God desires that we live a worthwhile life. In the New Testament we are told to live worthy of Christ, to live worthy of God, to live worthy of the Gospel, to live worthy of the kingdom, and worthy of the "calling with which we have received" (Eph. 4:1; Phil 1:27; Col 1:10; 1 Thess 2:12; 2 Thess 1:5). It's sounds impossible, but it's not. It means that we understand His will and strive to live in a way comparable to that will. We will never be perfect and never be deserving of eternal life, but God chooses that those who put their faith in Him and live according to the Gospel are worthy to be saved.
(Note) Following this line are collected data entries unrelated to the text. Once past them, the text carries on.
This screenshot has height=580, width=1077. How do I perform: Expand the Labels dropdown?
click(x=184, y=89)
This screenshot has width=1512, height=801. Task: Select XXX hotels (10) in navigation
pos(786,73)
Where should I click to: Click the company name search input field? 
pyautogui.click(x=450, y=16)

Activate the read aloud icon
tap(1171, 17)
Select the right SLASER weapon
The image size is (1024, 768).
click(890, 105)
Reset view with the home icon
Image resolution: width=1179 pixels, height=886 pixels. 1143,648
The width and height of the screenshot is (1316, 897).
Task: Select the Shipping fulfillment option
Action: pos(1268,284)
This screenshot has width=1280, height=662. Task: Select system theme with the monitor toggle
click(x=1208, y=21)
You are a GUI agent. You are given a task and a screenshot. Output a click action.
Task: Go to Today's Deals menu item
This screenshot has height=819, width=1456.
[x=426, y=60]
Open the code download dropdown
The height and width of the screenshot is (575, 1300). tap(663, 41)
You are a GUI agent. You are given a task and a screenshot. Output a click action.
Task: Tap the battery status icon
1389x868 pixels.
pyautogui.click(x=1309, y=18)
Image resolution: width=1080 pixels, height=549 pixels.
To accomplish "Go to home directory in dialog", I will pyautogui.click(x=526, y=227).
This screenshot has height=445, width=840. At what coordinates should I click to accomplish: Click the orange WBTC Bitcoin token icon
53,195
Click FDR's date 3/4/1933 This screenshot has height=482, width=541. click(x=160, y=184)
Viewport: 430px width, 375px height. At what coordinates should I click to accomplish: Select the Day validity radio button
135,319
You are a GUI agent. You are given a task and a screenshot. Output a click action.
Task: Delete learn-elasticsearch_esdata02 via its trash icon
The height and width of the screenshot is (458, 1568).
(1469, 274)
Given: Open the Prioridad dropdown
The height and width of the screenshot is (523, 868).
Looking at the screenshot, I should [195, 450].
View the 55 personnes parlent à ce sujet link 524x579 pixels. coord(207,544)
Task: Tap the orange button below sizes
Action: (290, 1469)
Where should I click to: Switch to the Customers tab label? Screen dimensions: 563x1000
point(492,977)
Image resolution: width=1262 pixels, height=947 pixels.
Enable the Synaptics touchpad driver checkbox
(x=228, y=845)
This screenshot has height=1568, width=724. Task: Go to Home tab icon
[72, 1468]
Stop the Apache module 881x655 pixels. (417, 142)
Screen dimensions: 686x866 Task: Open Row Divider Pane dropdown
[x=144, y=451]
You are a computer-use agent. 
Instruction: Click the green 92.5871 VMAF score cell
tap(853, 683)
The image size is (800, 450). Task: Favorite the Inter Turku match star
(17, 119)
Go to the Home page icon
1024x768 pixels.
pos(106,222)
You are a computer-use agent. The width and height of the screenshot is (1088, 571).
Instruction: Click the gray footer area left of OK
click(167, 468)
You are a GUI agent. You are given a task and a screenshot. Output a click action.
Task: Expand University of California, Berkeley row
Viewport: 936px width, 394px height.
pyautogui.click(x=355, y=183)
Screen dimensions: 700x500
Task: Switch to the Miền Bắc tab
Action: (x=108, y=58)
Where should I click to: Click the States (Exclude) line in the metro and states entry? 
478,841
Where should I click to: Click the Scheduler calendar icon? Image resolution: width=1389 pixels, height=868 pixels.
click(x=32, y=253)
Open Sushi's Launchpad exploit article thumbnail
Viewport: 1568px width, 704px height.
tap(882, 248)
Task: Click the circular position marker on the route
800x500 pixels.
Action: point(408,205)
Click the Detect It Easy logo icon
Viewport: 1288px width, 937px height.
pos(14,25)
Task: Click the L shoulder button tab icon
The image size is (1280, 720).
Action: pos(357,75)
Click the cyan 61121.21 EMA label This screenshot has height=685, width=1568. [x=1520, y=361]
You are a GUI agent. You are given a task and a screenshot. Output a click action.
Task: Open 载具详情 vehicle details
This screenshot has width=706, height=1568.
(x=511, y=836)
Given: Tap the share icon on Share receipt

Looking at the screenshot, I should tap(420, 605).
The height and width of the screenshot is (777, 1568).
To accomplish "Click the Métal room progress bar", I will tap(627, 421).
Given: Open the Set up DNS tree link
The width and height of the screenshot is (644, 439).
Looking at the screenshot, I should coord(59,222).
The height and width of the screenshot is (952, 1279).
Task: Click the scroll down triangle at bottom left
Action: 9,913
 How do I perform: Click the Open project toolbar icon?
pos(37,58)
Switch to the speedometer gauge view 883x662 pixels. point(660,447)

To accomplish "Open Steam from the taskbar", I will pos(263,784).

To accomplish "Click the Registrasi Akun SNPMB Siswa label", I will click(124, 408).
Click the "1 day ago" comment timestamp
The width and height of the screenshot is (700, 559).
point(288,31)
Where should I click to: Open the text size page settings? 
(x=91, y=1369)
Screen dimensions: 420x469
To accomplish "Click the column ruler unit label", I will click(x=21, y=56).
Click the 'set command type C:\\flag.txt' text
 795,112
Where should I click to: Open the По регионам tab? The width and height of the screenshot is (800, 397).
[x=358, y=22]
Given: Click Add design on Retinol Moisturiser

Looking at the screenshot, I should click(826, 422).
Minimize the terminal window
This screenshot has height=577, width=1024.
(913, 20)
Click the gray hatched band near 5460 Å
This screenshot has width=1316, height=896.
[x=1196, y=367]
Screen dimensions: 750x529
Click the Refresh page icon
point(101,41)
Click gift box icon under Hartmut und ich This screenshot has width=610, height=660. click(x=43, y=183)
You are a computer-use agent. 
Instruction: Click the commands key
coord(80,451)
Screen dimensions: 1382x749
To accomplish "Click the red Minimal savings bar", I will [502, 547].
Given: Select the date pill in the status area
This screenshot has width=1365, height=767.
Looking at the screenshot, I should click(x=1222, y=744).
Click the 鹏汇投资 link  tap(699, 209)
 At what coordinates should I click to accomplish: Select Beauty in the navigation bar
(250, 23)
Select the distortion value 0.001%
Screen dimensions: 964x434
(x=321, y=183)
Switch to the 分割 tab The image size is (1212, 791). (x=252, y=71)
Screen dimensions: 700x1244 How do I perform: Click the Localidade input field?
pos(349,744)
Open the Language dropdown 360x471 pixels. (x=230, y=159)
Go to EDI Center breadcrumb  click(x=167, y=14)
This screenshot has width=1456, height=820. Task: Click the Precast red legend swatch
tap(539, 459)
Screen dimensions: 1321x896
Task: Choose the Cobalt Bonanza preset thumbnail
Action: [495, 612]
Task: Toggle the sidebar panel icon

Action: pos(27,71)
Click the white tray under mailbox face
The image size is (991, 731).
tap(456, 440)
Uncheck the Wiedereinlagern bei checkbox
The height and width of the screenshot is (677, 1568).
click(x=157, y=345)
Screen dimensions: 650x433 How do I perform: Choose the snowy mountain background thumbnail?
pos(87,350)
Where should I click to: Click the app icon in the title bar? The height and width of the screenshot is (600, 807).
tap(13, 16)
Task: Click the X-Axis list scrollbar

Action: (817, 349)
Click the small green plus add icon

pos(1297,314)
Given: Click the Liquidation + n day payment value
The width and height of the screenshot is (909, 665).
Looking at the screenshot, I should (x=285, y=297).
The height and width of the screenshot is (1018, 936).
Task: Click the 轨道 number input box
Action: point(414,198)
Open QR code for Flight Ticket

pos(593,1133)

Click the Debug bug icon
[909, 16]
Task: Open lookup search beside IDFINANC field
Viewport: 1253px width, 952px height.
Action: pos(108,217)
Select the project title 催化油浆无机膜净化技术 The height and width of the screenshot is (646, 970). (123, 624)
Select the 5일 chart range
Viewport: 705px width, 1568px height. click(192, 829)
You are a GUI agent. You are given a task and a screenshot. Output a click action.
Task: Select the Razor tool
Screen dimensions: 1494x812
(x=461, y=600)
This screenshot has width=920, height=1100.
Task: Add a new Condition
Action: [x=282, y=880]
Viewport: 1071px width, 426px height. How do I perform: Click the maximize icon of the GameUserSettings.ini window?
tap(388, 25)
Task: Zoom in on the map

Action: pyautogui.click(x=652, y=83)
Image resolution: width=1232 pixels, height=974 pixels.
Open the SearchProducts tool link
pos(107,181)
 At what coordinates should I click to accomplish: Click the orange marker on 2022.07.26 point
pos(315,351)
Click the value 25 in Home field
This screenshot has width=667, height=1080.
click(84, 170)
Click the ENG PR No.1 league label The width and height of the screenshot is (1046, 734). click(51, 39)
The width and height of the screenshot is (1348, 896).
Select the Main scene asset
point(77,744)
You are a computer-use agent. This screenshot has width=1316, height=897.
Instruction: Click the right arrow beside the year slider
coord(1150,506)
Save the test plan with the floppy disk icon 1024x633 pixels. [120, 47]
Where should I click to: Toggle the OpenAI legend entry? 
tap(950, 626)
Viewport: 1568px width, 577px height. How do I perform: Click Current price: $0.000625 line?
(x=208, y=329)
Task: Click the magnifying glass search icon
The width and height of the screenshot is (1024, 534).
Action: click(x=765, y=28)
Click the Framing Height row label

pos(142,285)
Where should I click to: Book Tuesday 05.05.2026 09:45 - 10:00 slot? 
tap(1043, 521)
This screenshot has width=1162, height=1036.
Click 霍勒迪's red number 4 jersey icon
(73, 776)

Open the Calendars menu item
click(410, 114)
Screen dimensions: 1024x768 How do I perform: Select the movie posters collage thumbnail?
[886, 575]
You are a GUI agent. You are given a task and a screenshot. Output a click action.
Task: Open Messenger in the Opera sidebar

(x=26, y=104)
At what point is a person first introduced into God's salvation so that he can say, "I'm saved, I've been made worthy by His grace"? The people on Pentecost in Acts 2 asked what they should do when they discovered they were complicit in the death of the Son of God. Peter and the rest of the 12 told them to "repent ye and let each one of you be baptized in the name of Jesus Christ with a view to remission of sins, and ye shall receive the gift of the Holy Spirit" (Acts 2:38). It is when the sinful and unworthy person turns from sin and puts on Jesus (Gal. 2:26,27) in baptism that He is born again and receives God's forgiveness (Jn. 3:3-5; Acts 22:16; 1 Pt. 3:21). Praise the Lord for that. Praise the Lord that by His grace, we may be found worthy.